動画配信でおわびするKADOKAWAの夏野剛社長=ユーチューブ画面から

 夏野社長は「ニコ動が標的」と発言したが、犯罪集団は当初、KADOKAWAと知らずに攻撃を仕掛けた可能性がある。情報セキュリティー大手「ラック」(東京)の専門家、関宏介さんによると、すでに解散した犯罪集団から流出した「攻撃マニュアル」に、侵入した組織が何者か調べ、企業なら財務状況を詳しく調査する手順が書かれていたという。

「犯罪集団が調べた結果、KADOKAWAとわかり『カネが取れる』と判断された可能性があります」

 KADOKAWAを襲った犯罪集団も、犯行声明の末尾にデータをダウンロードするリンクを添えていた。犯罪集団が盗み取ったとみられる同社の内部情報の一部だった。KADOKAWAに侵入した事実を突きつけ、追い詰める「常套手段」に出たと言える。

 ところが事件は思わぬ展開をみせる。

 流出したデータを不特定多数の人たちがダウンロードし、中身を分析してSNS上やネット掲示板にさらす行為が続発したのだ。ネットスラングで言うところの「祭り」状態になった。冒頭、神戸大の森井名誉教授が語った「経験がない」というコメントの意味はこれだ。

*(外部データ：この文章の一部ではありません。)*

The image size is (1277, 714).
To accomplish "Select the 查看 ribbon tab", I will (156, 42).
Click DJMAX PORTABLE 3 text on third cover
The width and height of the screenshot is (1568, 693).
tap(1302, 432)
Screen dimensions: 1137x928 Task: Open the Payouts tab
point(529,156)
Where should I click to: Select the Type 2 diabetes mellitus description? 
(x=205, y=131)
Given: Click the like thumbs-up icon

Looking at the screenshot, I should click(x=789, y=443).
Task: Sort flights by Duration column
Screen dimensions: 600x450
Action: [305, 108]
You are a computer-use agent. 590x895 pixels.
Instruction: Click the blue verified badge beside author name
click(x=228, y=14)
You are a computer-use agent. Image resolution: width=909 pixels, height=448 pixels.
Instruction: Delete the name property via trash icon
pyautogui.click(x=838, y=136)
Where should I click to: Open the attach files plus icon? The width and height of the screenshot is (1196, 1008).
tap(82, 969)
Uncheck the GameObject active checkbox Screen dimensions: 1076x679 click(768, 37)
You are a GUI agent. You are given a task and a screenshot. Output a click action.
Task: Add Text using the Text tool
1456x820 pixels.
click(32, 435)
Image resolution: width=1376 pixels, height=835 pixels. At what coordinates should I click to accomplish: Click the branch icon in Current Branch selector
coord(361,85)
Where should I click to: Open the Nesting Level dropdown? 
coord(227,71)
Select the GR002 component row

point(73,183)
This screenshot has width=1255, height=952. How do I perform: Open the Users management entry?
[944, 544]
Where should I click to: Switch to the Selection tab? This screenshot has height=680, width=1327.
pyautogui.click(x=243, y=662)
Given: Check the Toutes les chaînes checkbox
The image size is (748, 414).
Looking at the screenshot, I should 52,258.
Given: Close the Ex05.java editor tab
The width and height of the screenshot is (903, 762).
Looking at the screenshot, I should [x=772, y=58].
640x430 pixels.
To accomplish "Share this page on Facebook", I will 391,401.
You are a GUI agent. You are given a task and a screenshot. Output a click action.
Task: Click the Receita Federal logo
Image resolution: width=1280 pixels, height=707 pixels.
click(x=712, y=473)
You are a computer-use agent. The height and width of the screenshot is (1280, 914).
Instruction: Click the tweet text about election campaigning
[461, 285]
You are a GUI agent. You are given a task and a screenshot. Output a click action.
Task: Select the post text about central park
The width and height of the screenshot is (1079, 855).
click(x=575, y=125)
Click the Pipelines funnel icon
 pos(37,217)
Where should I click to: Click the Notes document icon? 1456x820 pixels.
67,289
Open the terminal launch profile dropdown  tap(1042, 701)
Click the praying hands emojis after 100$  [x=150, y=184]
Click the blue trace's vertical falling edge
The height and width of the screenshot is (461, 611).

 データの中身については二次被害につながる恐れがあるため、ここでは明らかにしない。犯罪集団が犯行声明を出した翌28日、ドワンゴ全従業員の個人情報や取引先などの情報が含まれていることをKADOKAWAが認める発表をした。

新たな「祭り」始まる

 だが、これだけでは終わらなかった。

 犯罪集団がKADOKAWAとの「交渉期限」だと設定した7月1日を過ぎた2日未明、犯行声明の末尾に、新たなリンクが追加された。

 さらなる膨大な量の情報リークだった。どのくらいの情報量がリークされたのか、専門家も把握できていないほどだ。ダウンロードが集中したとみられ、一時アクセスできなくなった。

 データを一部でも手に入れることができた人たちは、分析した内容を「成果」としてSNSや掲示板に次々と報告した。ネット上では新たな「祭り」が始まったという認識だった。